Pasaport kontrolünde mesela beni hemen geçirdiler.
Alman pasaportum var ya.
Ama sevgilimi sinir ettiler.
O da sinir olan her erkek gibi sevgilisini sinir etti.
Beni yani.
Ben de dedim ki, ‘‘Bak aşkım, onların da psikolojilerini anlamak gerekiyor. Acıklı bir tarihleri olmuş. Sürekli işgal altında kalmışlar. Avusturya İmparatorluğu tepelerine binmiş, tam devlet kurmuşlar, bu sefer Almanlar gelmiş, bana acaba o yüzden mi saygılı davrandılar, hayır benim Naziler'le alakam yok, onlar gitmiş Sovyet yanlısı bir rejim gelip tepelerine çöreklenmiş...’’
Of yani. Kábus yani.
Sevgilim ise derin tarih bilgimle hiç ilgilenmedi.
Elindeki otomobil dergisine bakmaya devam etti.

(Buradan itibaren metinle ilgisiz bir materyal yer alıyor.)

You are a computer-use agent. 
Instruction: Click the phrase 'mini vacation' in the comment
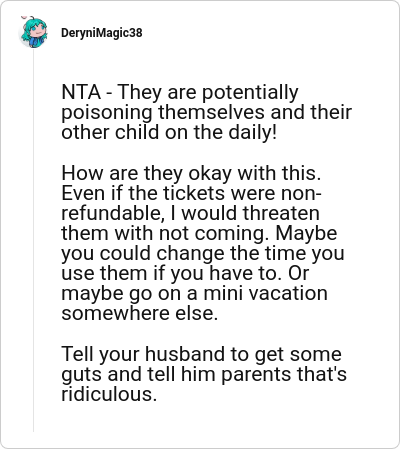(x=265, y=294)
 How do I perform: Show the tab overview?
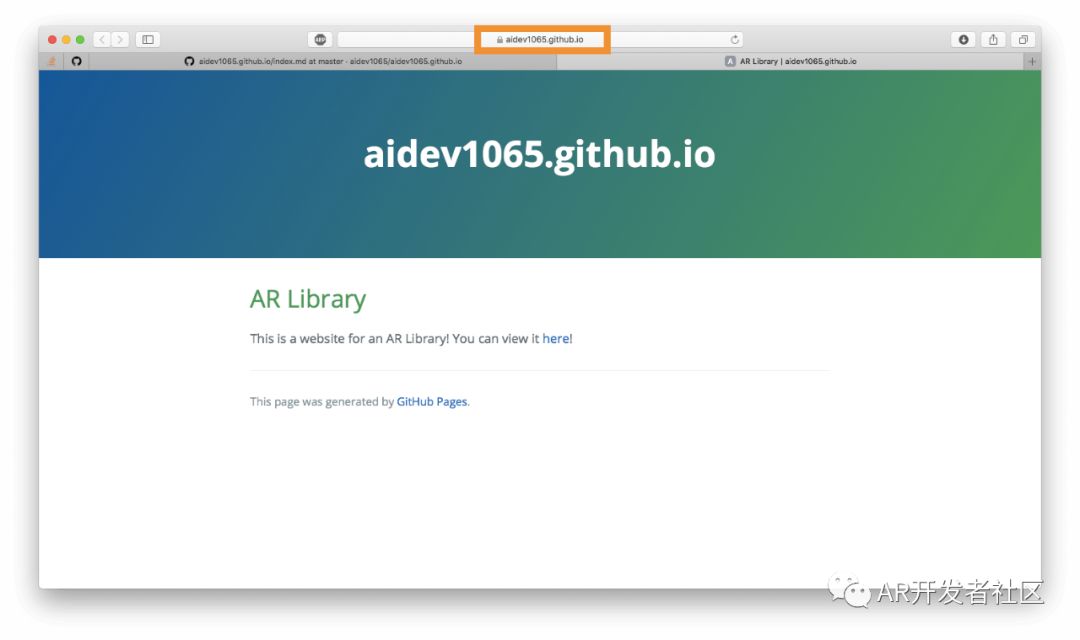pos(1023,39)
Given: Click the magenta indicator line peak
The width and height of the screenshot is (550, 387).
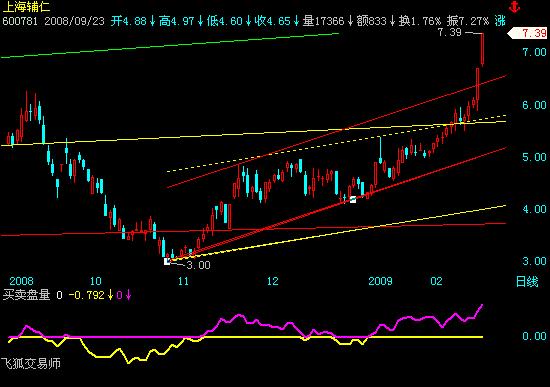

Diyeceğim, bu Çek arkadaşlar biraz hain. Sadece tecrübelerimin değil okuduğum kaynakların da yalancısıyım, isterseniz yazının sonuna kaynakları ilave ederim, öyle yazıyor kitaplar, kayıp hayatların ülkesi diyor. Neyse yani, ben sizi uyarayım da, Çeklere şirinlik yapmaya kalkmayın, onları kendi hallerine bırakın...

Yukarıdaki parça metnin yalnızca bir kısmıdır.